Exercise aim -
Where in the listing does the word "computer" appear? Report each line that holds it.

Source data -
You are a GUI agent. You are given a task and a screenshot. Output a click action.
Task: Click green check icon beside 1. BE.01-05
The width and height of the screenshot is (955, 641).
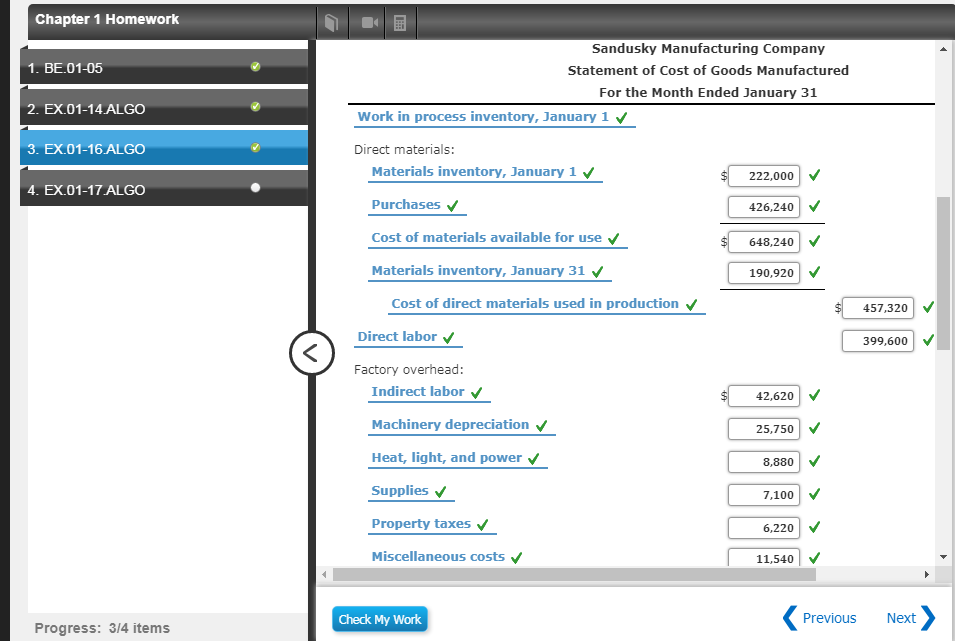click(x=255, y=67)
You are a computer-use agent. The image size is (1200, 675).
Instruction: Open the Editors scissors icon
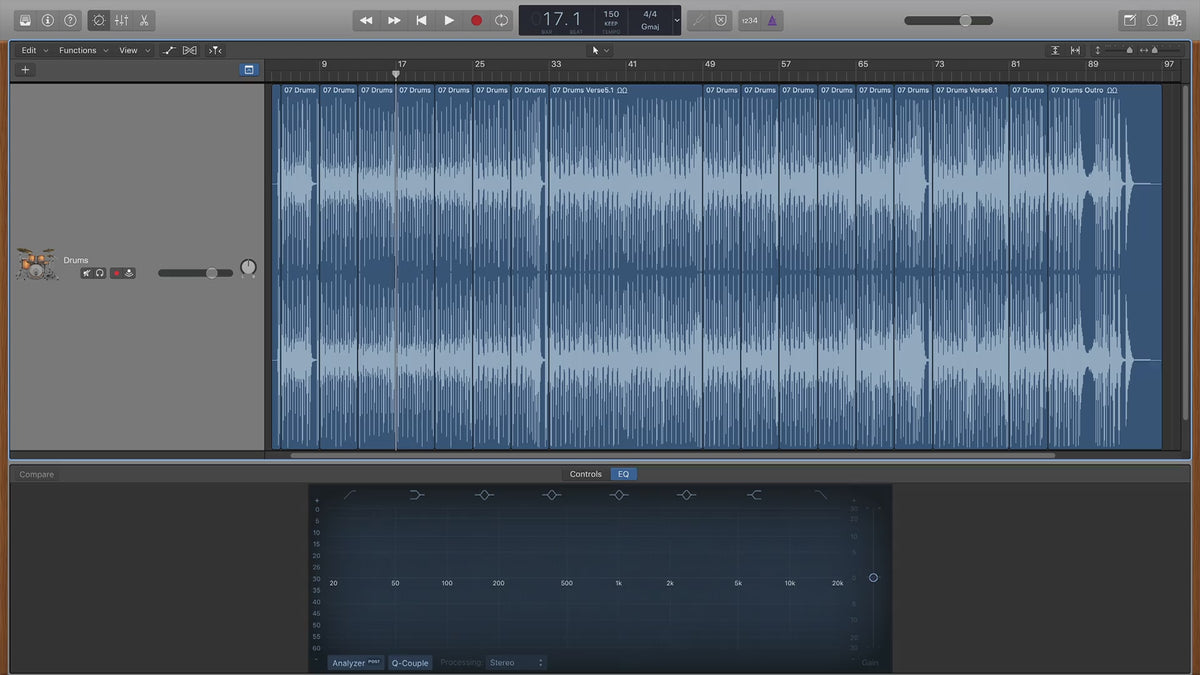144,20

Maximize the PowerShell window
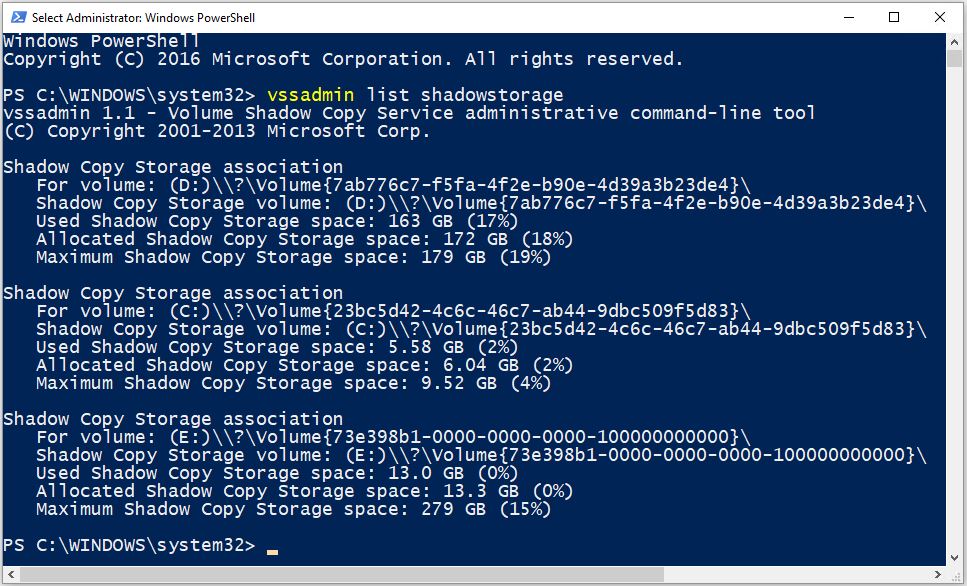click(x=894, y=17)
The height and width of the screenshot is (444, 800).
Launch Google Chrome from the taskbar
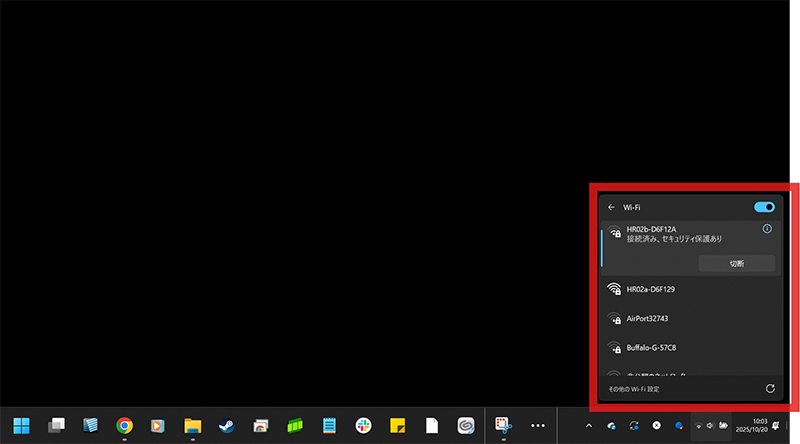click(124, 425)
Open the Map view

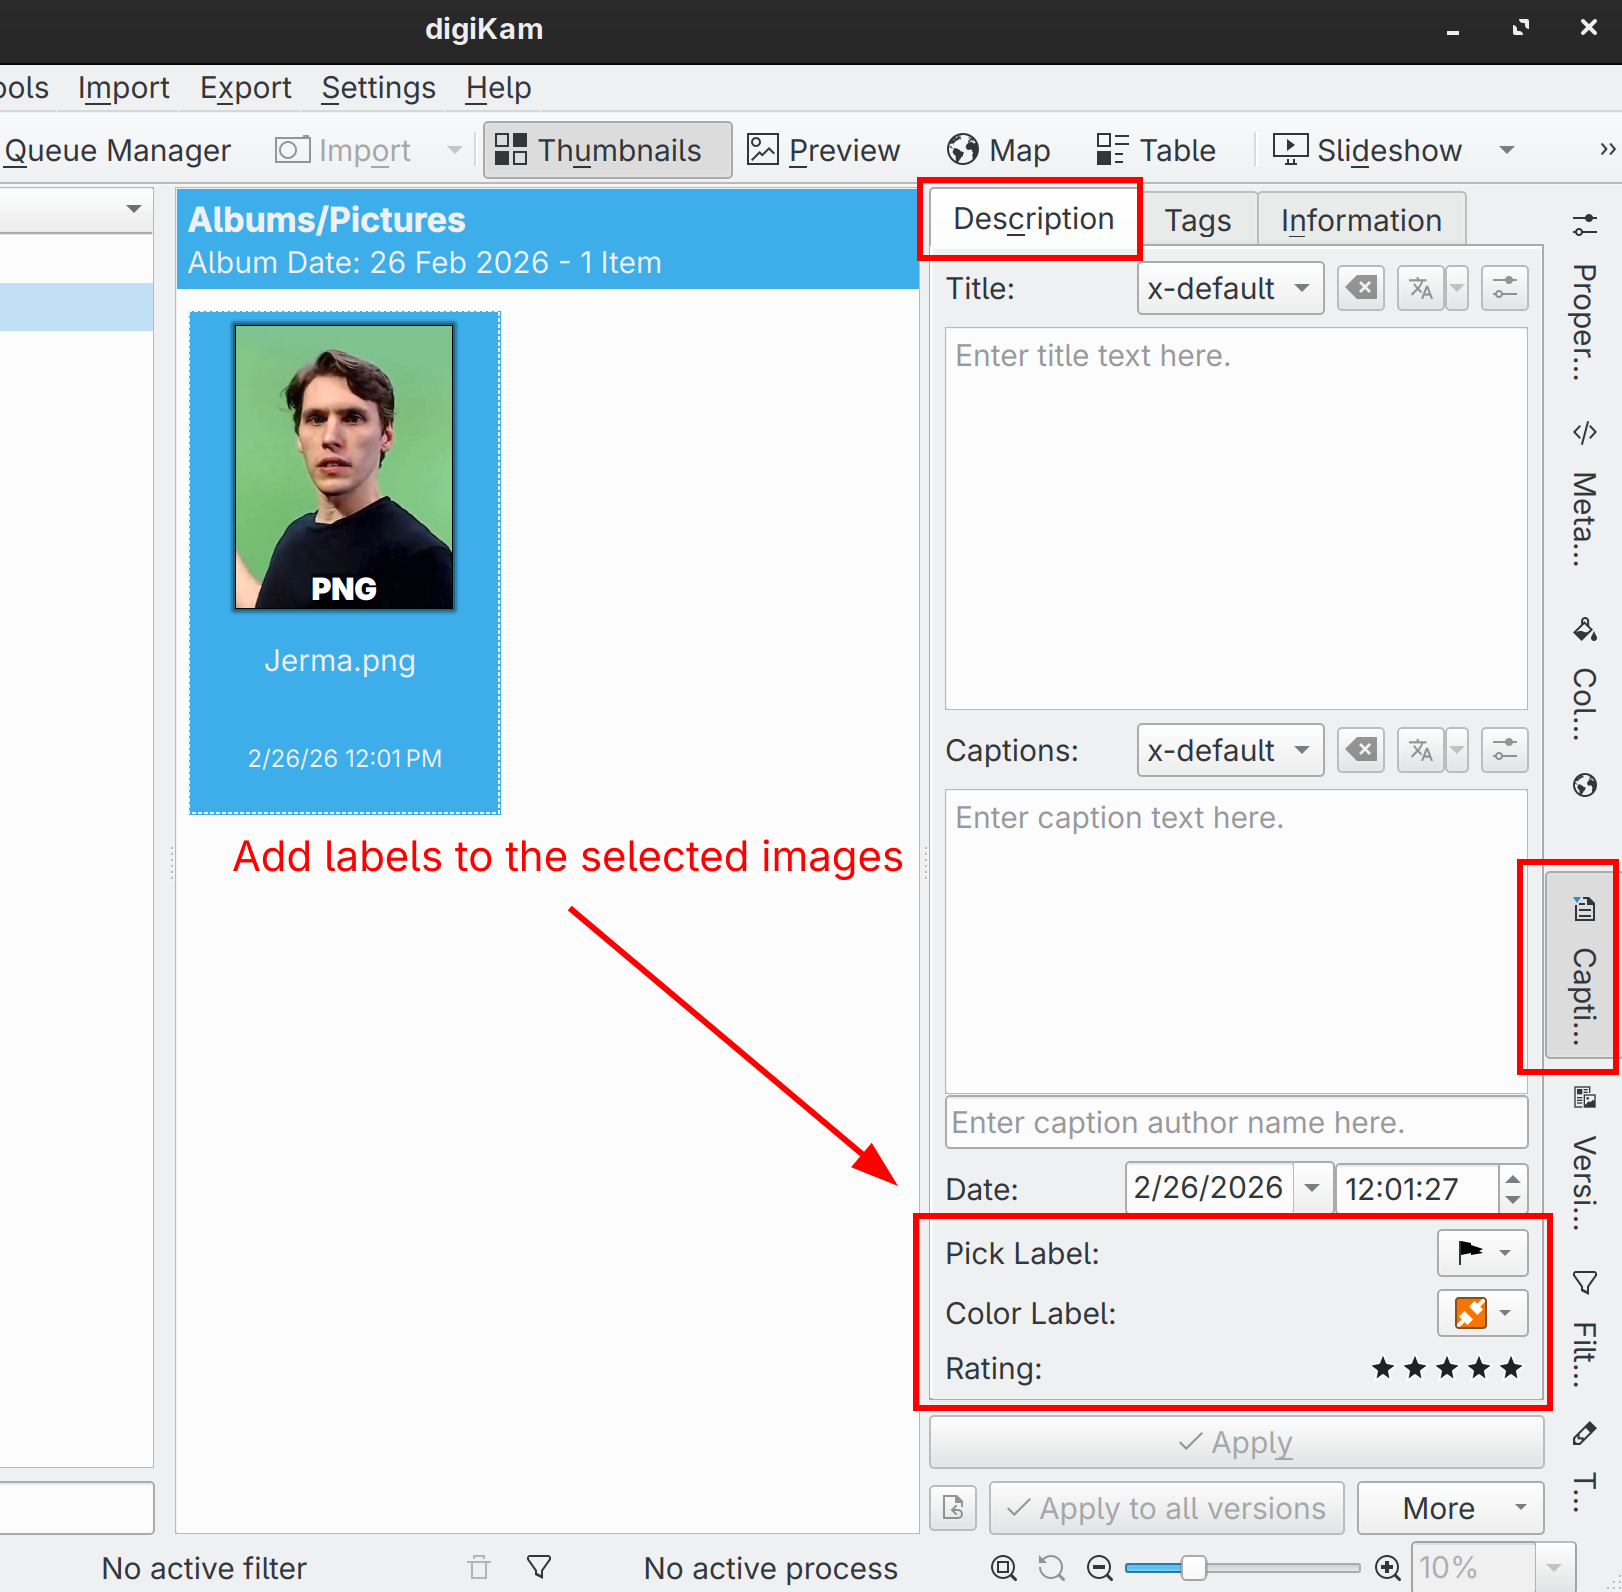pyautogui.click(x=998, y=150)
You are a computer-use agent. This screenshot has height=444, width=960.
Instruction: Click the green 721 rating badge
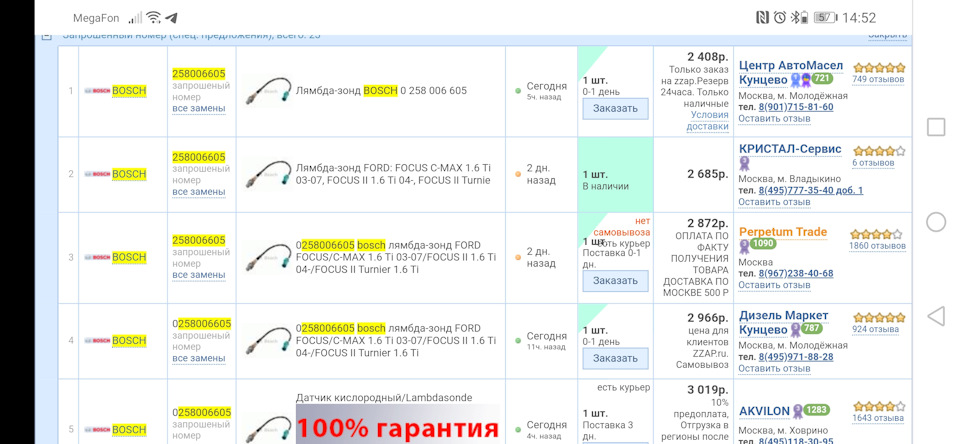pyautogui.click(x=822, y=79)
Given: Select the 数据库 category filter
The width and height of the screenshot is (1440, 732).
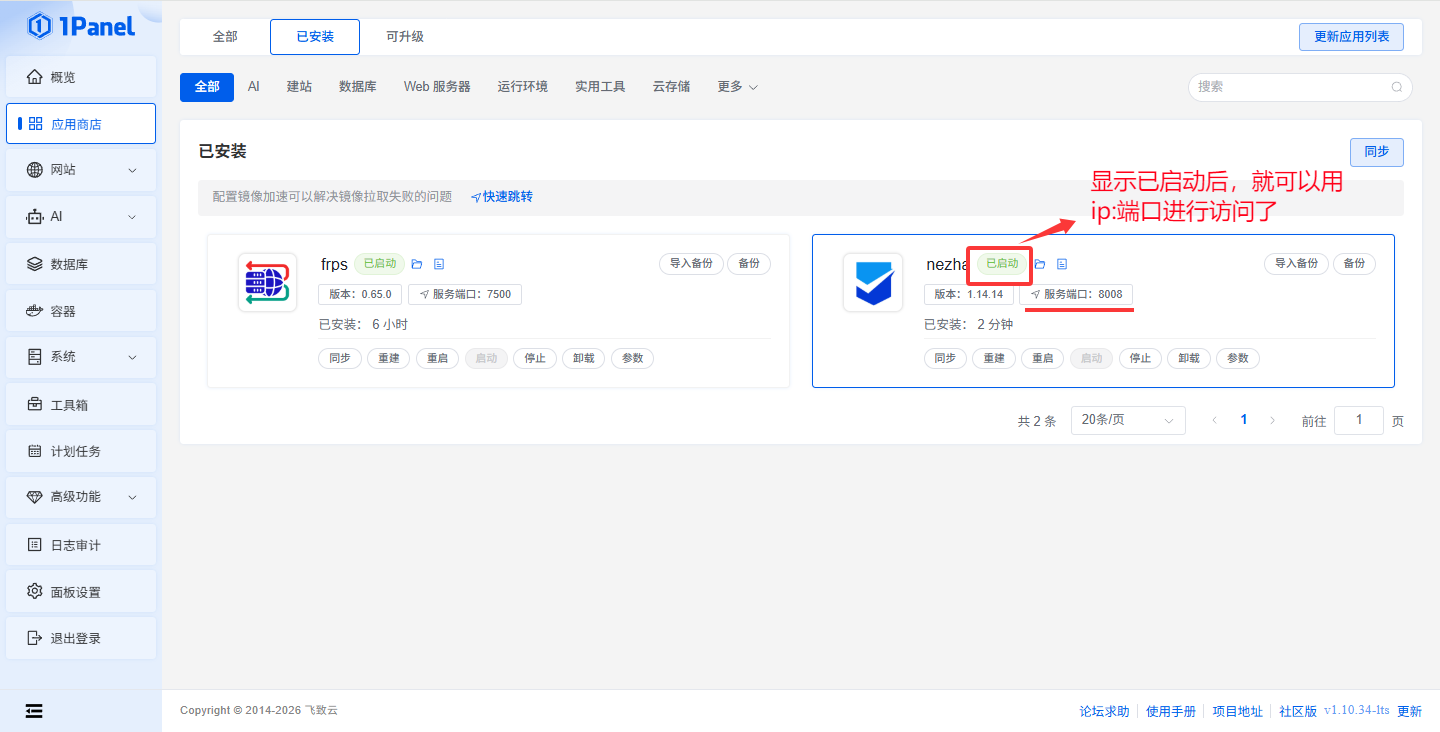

Expected output -
You are a computer-use agent. The image size is (1200, 675).
You are a computer-use agent. This screenshot has height=444, width=960.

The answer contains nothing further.